> **Excerpted passage**
┌──
Metadata-Version: 2.4
Name: lm_global_fit
Version: 1.0.0
Summary: Levenberg-Marquardt Global Fitter for Python
Home-page: https://github.com/PaulNobrega/lm_global_fit
Author: R. Paul Nobrega
Author-email: Paul@PaulNobrega.net
Classifier: Programming Language :: Python :: 3
Classifier: License :: OSI Approved :: MIT License
Classifier: Operating System :: OS Independent
Classifier: Intended Audience :: Science/Research
Classifier: Topic :: Scientific/Engineering :: Mathematics
Requires-Python: >=3.7
Description-Content-Type: text/markdown
License-File: LICENSE
Requires-Dist: numpy>=1.21.0
Requires-Dist: scipy>=1.7.0
Requires-Dist: matplotlib>=3.4.0
Dynamic: author
Dynamic: author-email
Dynamic: classifier
Dynamic: description
Dynamic: description-content-type
Dynamic: home-page
Dynamic: license-file
Dynamic: requires-dist
Dynamic: requires-python
Dynamic: summary

# lm_global_fit: Levenberg-Marquardt Global Fitter

A Python library for performing non-linear least squares curve fitting on multiple datasets simultaneously (global fitting) using the Levenberg-Marquardt algorithm. It supports parameter fixing, linking parameters across datasets using shared IDs, composite models (sum of multiple model functions per dataset), calculation of common goodness-of-fit statistics, confidence intervals (with bootstrap fallback), and model extrapolation.

This library is a high-fidelity translation and enhancement of the original [GlobalFit.JS](https://github.com/PaulNobrega/globalfitJS) library, which itself was adapted from the Fortran project Savuka. This Python version leverages NumPy and SciPy for numerical operations and offers parallel processing capabilities.

**Version:** 1.0.0

## Key Features & Enhancements

*   **Python Implementation:** Runs natively in Python environments.
*   **NumPy/SciPy Backend:** Utilizes NumPy for efficient array operations and SciPy for robust SVD (`scipy.linalg.svd`) and statistical functions (`scipy.stats.t`). Uses `numpy.linalg.solve` / `numpy.linalg.pinv` for solving linear systems within LM.
*   **Parallel Independent Fitting:** `lm_fit_independent` can fit datasets in parallel using Python's `multiprocessing` module, significantly speeding up analysis of large numbers of independent datasets.
└──
> **Record list**
┌──
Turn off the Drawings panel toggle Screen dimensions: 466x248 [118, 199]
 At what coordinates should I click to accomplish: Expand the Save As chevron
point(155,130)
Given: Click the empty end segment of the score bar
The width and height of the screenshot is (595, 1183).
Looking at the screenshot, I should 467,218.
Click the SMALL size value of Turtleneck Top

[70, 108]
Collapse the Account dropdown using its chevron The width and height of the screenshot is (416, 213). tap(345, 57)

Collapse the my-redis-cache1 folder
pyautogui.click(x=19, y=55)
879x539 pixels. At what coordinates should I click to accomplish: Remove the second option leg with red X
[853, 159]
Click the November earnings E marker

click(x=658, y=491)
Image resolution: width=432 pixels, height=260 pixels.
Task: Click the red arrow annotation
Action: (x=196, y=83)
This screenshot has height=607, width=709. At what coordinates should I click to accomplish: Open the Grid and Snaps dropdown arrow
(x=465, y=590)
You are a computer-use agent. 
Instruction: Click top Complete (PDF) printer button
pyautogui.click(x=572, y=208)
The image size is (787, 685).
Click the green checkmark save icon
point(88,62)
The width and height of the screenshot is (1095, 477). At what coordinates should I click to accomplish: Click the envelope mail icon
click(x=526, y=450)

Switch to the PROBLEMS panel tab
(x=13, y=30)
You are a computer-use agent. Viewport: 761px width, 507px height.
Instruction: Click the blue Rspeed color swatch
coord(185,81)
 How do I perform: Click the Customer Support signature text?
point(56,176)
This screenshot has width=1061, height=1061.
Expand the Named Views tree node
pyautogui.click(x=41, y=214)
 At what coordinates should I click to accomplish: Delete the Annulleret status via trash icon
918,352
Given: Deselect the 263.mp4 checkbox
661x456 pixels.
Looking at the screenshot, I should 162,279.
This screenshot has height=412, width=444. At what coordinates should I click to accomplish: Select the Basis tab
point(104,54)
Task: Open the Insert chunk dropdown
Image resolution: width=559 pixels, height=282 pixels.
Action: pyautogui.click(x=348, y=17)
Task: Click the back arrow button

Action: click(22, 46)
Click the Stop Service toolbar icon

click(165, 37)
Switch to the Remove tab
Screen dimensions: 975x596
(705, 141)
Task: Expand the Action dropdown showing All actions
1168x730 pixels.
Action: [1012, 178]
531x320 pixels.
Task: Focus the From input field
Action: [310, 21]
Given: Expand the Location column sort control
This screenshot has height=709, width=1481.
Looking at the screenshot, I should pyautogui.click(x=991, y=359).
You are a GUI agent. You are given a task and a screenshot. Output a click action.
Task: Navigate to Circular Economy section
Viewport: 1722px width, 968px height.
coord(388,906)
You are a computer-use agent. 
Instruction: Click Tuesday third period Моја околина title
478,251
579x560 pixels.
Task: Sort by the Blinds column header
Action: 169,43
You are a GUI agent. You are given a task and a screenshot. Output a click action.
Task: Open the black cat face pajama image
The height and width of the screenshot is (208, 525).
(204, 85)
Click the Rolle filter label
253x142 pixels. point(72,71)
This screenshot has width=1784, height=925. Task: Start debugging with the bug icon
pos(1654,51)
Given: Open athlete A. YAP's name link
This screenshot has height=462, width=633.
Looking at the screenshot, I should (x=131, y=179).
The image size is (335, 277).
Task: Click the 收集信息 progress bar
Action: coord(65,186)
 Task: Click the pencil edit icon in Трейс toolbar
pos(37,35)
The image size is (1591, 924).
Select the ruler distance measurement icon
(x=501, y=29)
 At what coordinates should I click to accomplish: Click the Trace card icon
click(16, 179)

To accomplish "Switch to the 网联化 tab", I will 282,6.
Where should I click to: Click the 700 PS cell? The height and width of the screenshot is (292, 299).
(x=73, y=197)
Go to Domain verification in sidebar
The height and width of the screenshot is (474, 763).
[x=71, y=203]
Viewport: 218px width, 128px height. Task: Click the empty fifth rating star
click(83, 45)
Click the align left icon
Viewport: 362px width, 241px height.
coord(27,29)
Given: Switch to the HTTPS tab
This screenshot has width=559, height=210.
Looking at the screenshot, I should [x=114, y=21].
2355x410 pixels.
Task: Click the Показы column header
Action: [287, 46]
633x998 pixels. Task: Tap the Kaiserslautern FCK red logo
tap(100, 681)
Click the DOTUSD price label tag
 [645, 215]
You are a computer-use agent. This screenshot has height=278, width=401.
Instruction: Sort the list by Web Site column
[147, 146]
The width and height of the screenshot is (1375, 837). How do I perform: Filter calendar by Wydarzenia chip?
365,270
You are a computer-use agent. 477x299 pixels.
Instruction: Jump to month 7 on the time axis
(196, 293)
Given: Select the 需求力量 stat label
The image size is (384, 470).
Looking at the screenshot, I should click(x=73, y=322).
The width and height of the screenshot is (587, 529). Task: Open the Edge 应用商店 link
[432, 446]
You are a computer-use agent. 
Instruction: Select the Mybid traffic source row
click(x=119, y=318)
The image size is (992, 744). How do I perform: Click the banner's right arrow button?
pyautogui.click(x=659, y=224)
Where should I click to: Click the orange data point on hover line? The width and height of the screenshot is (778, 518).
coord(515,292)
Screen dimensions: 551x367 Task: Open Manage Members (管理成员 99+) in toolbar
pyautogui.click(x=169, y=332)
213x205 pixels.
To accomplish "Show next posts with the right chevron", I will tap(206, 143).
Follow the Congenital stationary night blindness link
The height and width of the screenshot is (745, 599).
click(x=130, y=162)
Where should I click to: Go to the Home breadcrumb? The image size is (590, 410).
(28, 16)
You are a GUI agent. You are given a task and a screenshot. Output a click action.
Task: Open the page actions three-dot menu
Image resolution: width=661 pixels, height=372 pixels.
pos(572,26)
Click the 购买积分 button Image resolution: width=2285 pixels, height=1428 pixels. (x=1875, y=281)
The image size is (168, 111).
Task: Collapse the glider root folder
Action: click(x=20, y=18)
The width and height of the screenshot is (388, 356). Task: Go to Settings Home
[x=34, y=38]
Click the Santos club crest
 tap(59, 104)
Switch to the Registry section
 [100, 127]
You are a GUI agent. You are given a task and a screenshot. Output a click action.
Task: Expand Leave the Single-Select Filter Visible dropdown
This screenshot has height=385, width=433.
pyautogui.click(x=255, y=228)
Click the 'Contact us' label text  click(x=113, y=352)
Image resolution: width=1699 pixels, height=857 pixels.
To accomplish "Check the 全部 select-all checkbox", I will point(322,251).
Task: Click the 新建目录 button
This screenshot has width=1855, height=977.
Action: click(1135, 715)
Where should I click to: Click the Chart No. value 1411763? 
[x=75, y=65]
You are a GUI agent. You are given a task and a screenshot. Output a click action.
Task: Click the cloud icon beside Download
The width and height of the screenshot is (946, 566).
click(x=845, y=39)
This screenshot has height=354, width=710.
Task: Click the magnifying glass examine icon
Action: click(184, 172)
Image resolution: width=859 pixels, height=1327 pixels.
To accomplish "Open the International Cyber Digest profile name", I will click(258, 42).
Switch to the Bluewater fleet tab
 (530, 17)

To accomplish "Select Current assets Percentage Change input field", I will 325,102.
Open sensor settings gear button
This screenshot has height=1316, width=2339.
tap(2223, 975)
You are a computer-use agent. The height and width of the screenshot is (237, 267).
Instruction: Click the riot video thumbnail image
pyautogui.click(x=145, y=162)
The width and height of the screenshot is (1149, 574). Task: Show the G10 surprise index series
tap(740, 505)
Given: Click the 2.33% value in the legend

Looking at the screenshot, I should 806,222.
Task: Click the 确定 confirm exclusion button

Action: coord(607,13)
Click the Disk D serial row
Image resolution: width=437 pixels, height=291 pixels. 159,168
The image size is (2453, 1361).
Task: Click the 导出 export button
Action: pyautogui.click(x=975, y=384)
└──
> **What is asked**
(A) Duplicate the lm_global_fit package description, starting with "A Python library" and going on through "parallel processing capabilities.".
(B) Finish out the next part of the lm_global_fit package description from the point where it stops.

> **Set of answers**
(A)
A Python library for performing non-linear least squares curve fitting on multiple datasets simultaneously (global fitting) using the Levenberg-Marquardt algorithm. It supports parameter fixing, linking parameters across datasets using shared IDs, composite models (sum of multiple model functions per dataset), calculation of common goodness-of-fit statistics, confidence intervals (with bootstrap fallback), and model extrapolation.

This library is a high-fidelity translation and enhancement of the original [GlobalFit.JS](https://github.com/PaulNobrega/globalfitJS) library, which itself was adapted from the Fortran project Savuka. This Python version leverages NumPy and SciPy for numerical operations and offers parallel processing capabilities.

(B)
*   **Parallel Bootstrap CI:** The bootstrap confidence interval calculation (used as a fallback) can also leverage `multiprocessing` for faster execution.
*   **Vectorized Model Support:** Encourages defining model functions that operate directly on NumPy arrays for improved performance, although it includes fallbacks for non-vectorized functions.
*   **Model Extrapolation:** Added `model_x_range` option to calculate and plot fitted curves, component curves, and confidence intervals beyond the original data range.
*   **Global Fitting:** Fit multiple datasets simultaneously with shared or independent parameters.
*   **Levenberg-Marquardt Algorithm:** Robust and widely used algorithm for non-linear least squares.
*   **Parameter Fixing:** Keep specific parameters constant during the fit using a `fixMap`.
*   **Parameter Linking:** Force parameters across different datasets or models to share the same fitted value using a `linkMap` with shared string/number IDs.
*   **Composite Models:** Define the model for a dataset as the sum of multiple individual model functions.
*   **Goodness-of-Fit Statistics:** Calculates Degrees of Freedom, Reduced Chi-Squared, AIC, AICc, and BIC.
*   **Covariance & Errors:** Returns the covariance matrix and standard errors for active parameters. Uses `abs()` for variance if numerically negative and logs a warning.
*   **Covariance Regularization:** Applies a small regularization factor during covariance matrix calculation for improved numerical stability.
*   **Custom Logging & Progress:** Provides options (`onLog`, `onProgress` callbacks) for users to handle verbose output and track progress.
*   **Parameter Constraints:** Supports simple box constraints (min/max) and custom constraint functions.
*   **Robust Cost Functions:** Optional use of L1 (Absolute Residual) or Lorentzian cost functions for outlier resistance.
*   **Confidence Intervals:** Calculates confidence intervals for fitted model curves using the covariance matrix and Student's t-distribution (Delta method).
*   **Bootstrap Fallback for Confidence Intervals:** Automatically falls back to multiprocessing-enabled bootstrapping when the covariance matrix yields negative variances or fails inversion.
*   **Simulation Functionality:** Generate synthetic datasets using `simulate_from_params` with support for Gaussian and Poisson noise.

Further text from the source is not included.